[Prompt]
Without including any image, retype the records word for word.

Segment Open

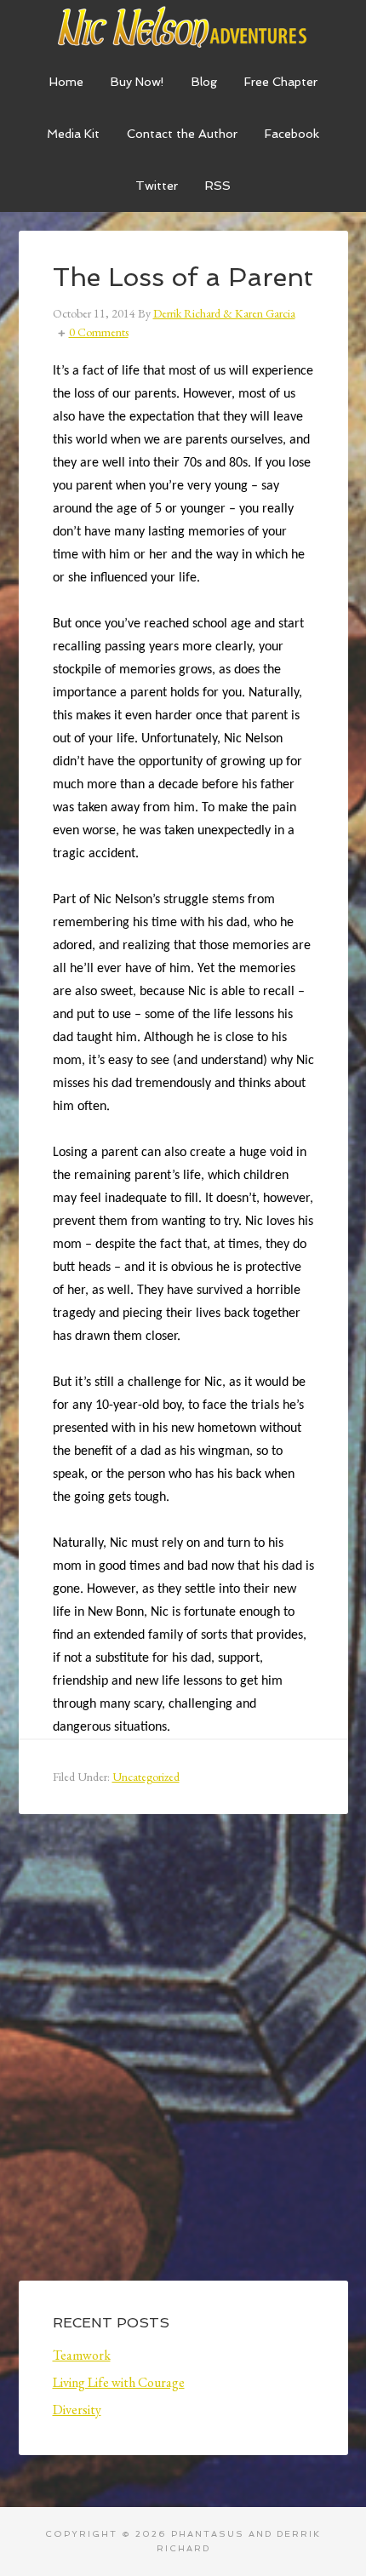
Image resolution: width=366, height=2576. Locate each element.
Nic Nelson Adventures (183, 25)
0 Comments (99, 332)
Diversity (77, 2410)
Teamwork (82, 2355)
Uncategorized (146, 1776)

Segment Closed

[Solution]
Image resolution: width=366, height=2576. Locate each element.
Nic Nelson Adventures (183, 25)
0 Comments (99, 332)
Diversity (77, 2410)
Teamwork (82, 2355)
Uncategorized (146, 1776)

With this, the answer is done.